Artikel 6
1. Met betrekking tot belastingen welke ingevolge de belastingwet bij wege van aanslag worden geheven, dan wel op aangifte worden voldaan of afgedragen, kan de inspecteur degene die naar zijn mening vermoedelijk belastingplichtig of inhoudingsplichtig is uitnodigen tot het doen van aangifte. Worden door de belastingwet aangelegenheden van een derde aangemerkt als aangelegenheden van degene die vermoedelijk belastingplichtig of inhoudingsplichtig is, dan kan de inspecteur ook die derde uitnodigen tot het doen van aangifte. Bij ministeriële regeling worden regels gesteld met betrekking tot de wijze waarop het uitnodigen tot het doen van aangifte geschiedt.

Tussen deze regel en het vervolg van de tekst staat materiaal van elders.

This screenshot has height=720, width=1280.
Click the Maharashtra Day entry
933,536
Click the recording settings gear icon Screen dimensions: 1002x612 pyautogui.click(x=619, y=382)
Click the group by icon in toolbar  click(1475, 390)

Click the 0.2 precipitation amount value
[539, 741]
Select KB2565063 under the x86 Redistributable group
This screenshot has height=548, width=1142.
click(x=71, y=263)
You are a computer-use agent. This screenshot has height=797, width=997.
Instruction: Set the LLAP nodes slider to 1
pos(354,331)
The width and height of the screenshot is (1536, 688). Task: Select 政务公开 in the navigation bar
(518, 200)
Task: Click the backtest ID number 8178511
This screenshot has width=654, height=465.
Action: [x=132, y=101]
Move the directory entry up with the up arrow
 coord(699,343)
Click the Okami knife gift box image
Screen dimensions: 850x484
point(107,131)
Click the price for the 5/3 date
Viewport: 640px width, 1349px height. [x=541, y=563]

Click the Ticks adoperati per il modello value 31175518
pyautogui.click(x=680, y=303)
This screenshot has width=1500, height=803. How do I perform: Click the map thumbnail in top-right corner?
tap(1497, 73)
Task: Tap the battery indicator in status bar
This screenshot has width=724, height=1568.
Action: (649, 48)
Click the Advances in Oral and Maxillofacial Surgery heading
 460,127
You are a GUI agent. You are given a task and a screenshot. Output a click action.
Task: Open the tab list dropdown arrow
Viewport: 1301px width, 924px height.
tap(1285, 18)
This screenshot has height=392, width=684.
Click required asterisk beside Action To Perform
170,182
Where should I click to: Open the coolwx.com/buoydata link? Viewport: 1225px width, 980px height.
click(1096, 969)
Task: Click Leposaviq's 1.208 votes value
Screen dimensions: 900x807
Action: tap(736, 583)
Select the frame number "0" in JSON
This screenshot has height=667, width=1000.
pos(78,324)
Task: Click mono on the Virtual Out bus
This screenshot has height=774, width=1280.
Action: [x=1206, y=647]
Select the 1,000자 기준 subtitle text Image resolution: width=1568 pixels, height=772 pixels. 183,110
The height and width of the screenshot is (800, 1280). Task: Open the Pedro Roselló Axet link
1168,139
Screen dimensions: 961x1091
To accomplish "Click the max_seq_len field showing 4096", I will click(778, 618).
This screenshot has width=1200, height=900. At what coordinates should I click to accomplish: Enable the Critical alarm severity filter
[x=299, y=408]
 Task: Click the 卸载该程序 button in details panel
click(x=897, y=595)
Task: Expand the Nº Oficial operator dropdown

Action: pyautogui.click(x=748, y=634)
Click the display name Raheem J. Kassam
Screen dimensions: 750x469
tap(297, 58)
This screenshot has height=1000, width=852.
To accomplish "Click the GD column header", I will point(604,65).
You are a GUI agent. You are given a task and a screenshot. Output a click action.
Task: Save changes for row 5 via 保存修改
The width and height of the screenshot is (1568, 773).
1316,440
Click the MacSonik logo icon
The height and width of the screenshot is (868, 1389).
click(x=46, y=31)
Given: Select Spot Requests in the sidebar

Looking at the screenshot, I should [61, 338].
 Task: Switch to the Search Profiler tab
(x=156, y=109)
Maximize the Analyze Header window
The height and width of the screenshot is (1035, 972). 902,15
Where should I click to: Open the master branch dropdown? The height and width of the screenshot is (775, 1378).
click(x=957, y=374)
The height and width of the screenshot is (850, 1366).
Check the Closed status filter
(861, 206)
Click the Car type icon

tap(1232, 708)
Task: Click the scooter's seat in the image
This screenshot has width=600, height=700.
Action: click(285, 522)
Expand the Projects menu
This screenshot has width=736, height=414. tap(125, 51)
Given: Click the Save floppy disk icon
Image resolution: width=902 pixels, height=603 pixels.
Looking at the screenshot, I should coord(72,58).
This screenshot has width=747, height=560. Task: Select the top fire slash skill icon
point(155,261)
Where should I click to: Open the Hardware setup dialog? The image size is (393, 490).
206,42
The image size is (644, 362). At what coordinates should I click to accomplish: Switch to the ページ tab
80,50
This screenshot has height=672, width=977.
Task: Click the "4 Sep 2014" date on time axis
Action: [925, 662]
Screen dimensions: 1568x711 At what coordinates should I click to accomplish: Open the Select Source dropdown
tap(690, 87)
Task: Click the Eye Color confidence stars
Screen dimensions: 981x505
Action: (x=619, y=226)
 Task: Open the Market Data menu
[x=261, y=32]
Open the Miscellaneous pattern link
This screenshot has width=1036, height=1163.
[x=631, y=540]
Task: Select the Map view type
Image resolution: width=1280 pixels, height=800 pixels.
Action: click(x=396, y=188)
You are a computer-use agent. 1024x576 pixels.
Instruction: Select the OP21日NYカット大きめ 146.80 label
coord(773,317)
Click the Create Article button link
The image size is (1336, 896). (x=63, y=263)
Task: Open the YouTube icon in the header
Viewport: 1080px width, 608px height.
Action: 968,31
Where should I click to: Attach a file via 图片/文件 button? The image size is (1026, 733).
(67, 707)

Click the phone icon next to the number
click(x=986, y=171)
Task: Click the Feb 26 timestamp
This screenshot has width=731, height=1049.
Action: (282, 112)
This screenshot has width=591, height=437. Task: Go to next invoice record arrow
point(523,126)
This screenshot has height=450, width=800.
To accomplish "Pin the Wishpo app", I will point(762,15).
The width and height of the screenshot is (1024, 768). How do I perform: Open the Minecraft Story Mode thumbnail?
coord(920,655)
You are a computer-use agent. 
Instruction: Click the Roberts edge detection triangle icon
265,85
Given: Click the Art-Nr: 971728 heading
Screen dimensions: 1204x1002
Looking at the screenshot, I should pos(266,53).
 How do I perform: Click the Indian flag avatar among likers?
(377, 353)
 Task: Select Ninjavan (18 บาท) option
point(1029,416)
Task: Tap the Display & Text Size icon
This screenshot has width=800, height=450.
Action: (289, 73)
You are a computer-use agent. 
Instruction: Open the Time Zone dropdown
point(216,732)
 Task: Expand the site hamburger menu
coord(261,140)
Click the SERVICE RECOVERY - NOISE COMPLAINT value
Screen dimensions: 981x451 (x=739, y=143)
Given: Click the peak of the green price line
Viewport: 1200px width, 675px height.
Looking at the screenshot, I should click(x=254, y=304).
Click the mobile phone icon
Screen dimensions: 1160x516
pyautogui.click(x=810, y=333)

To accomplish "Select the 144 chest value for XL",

2. Degene die een daartoe strekkend verzoek bij de inspecteur indient, wordt in elk geval uitgenodigd tot het doen van aangifte.
3. Bij ministeriële regeling kan degene, die in de daarbij omschreven omstandigheden verkeert, worden verplicht om binnen een te stellen termijn om uitnodiging tot het doen van aangifte te verzoeken.
Gerelateerde rechtspraak
ECLI:NL:HR:2018:505 - Intrekking btw-nummer: bevoegdheid belastingrechter en de weg naar de burgerlijke rechter
Een besluit tot intrekking van een btw-nummer is een besluit ingevolge de belastingwet, maar niet vatbaar voor bezwaar. De belastingrechter is wel bevoegd te oordelen over een uitspraak op bezwaar hiertegen, maar de uiteindelijke rechtsbescherming ligt bij de burgerlijke rechter.
ECLI:NL:HR:2003:AL6161
ECLI:NL:HR:1988:ZC3780
ECLI:NL:HR:2023:873 - Kwade trouw voor navordering vereist gedragingen vóór einde aanslagtermijn
Voor navordering op basis van kwade trouw (art. 16 AWR) moet het gedrag van de belastingplichtige de te lage aanslag hebben veroorzaakt. Gedragingen die plaatsvinden ná het verstrijken van de aanslagtermijn, zoals het niet retourneren van een laattijdig uitgereikt aangiftebiljet, kunnen dit niet veroorzaken en dus geen kwade trouw opleveren.